Formed for the Reason of Unleashing Sonic Destruction & Corruption through Epistemic Terrorism and Bibliophilistic Atavism.
The quote was taken from the band's MySpace page and better sums up their chaotic and wondrous mix of elements than I ever could. Malefeasance is the other L'Acephale debut album, and it's even longer and more experimental than Stahlhartes Gehäuse. What black metal you'll find on this release is the exception rather than the rule, but it makes for no less fascinating a listen (at least for half of the record).

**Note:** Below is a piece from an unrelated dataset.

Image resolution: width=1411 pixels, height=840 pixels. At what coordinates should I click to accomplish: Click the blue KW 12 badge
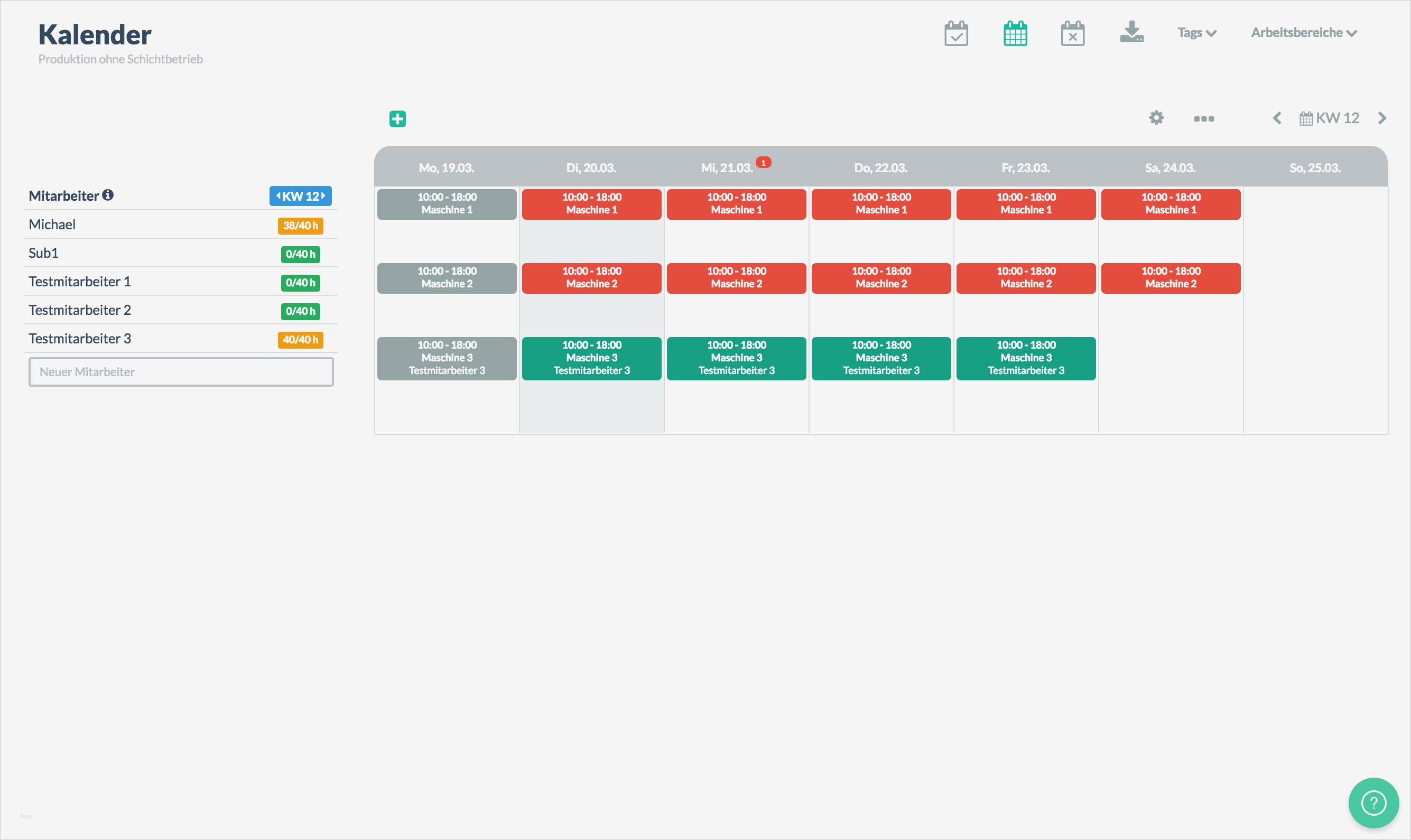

The 80 minutes of escape begins with the chilling "Väinämöinen Nacht" (10:06), with its swelling ambient electronics and samples of chanting and shouting that create undullating rhythms against the backdrop. "Hitori Bon Odori" (8:45) begins with a long passage of rambling acoustics, gentle militant percussion, and haunting ambience, with a dash of black metal in the background during the latter half. "A Burned Village" (4:50) has some thundering drums, light synths and wailing bleeding black guitar line and snarls. "From a Miserable Abode (Alt Mix)" (18:09) is an epic ballast of screaming tones and filtered noise vocals, though the last few minutes of pipes create a stark contrast and clarity. It was interesting, but also the most annoying track on either of their full-lengths. The band has also included an extensive cover of Current 93's "Sleep Has His House", with droning electronics and mixed black/gothic vocals. "Nothing is True, Everything is Permitted" (22:59) brings an end to the album with some hypnotic acoustics, ambient and noise.
Malefeasance is rather mesmerizing for about half it's playtime, but the noise mix and cover song lost me, as neither is up to the standards of the remainder. Stahlhartes Gehäuse is a more focused overall experience, but if you have listened to that and enjoyed it, this is well worth the time for it's first three tracks and the epic length finale.